Subíamos a su taller que cada vez lucía más grande. Todo era grande en Oswaldo Viteri (Ambato, 1931-2023). Durante la pandemia nos dimos modos de mantener nuestros diálogos y vivificar nuestra amistad; luego advino un silencio extraño (¡quizás algún candoroso malentendido!).
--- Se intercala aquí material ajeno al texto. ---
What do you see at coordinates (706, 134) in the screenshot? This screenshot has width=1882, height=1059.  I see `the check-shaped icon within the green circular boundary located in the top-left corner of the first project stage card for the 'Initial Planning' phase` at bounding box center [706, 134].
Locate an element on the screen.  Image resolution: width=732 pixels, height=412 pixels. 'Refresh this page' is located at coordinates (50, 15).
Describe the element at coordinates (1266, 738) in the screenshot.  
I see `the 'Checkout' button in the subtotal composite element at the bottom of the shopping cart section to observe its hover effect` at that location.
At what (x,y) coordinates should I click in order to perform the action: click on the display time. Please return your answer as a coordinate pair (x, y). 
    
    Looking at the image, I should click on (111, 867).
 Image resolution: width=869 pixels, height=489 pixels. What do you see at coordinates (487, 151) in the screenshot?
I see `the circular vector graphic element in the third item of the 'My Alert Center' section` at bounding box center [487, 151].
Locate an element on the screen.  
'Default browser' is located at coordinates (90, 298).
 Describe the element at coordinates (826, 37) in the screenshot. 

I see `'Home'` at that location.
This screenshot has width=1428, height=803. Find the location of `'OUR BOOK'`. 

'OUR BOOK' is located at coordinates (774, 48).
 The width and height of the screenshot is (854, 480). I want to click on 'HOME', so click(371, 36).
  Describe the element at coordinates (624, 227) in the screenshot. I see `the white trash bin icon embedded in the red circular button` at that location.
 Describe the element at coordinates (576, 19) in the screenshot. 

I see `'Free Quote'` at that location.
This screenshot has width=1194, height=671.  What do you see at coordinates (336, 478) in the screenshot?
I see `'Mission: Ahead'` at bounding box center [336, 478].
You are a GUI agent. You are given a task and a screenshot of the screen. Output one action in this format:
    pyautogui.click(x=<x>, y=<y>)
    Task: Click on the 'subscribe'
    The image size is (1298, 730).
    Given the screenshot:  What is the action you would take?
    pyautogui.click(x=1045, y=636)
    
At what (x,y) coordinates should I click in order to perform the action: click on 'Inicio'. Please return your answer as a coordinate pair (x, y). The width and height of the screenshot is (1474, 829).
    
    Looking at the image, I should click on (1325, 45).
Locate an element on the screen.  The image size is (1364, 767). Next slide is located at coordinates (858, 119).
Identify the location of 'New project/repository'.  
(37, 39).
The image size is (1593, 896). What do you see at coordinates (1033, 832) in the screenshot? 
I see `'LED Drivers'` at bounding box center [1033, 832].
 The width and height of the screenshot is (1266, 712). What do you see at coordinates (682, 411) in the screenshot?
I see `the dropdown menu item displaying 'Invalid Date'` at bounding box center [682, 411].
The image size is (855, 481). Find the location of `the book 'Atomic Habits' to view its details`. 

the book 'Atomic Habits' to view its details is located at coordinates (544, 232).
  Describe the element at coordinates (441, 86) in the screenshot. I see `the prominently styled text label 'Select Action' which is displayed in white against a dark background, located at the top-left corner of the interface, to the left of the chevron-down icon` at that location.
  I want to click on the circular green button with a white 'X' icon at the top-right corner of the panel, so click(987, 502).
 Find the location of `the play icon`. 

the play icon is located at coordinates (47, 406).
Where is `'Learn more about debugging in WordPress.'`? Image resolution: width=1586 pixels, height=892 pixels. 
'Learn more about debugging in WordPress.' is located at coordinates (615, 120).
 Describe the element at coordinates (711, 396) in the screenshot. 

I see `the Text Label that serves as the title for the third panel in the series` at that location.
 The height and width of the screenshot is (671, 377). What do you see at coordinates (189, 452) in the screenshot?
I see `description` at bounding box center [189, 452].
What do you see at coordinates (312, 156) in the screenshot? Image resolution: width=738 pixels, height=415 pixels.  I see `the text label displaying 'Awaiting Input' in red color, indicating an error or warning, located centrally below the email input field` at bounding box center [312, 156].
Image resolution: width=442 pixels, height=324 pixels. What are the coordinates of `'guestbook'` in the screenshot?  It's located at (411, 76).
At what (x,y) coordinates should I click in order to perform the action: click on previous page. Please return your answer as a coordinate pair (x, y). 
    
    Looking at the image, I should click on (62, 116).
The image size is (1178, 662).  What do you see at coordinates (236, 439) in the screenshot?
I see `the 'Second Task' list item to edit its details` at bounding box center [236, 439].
Tanta vida compartida. Inacabables encuentros en los cuales hablábamos de la condición humana, libros, Viteri era un ávido lector: le seducía la poesía de Vallejo, Huidobro, Paz; entre los nuestros, Carrera Andrade, Gangotena, Granda; la política y su execrable vaciamiento de principios; la vida vivida…

En mi memoria, mi libro Viteri (1984) que tanto quiso. Los ensayos de Los desastres de las guerras, Cabezas o Dibujos (quinientos dibujos); nuestras reuniones con el querido poeta Freddy Peñafiel, quien fungió de cronista de antologías de mis cuentos y de Poetas nuestros de cada vida, durante los procesos de ilustración de los textos; y tantas, tantas otras vivencias.

La última visita devino en despedida. Alejamiento final. El adiós dado desde la vida, instante donde se incorporaron la muerte sobrellevada, la vida exaltada y la memoria de la muerte. Medio siglo de indeleble amistad.

Oswaldo me dejó sus abrazos. Su dignidad. Su insumisión ante el poder. Sus pasiones (patria, humanidad, libertad). Su obra —una de las más cimeras de nuestra América—: centenares de dibujos, tintas, óleos, sanguinas, ensambles, collages… alojados en lo más hondo de mi ser.

Ya no está más en ese umbral, ya no salgo a buscarlo para colmar los huecos que fragua el doliente júbilo de vivir. Después de lo vivido, solo huesos, huesos de ausencias, tan duros de roer.

Este artículo apareció en el diario El Comercio.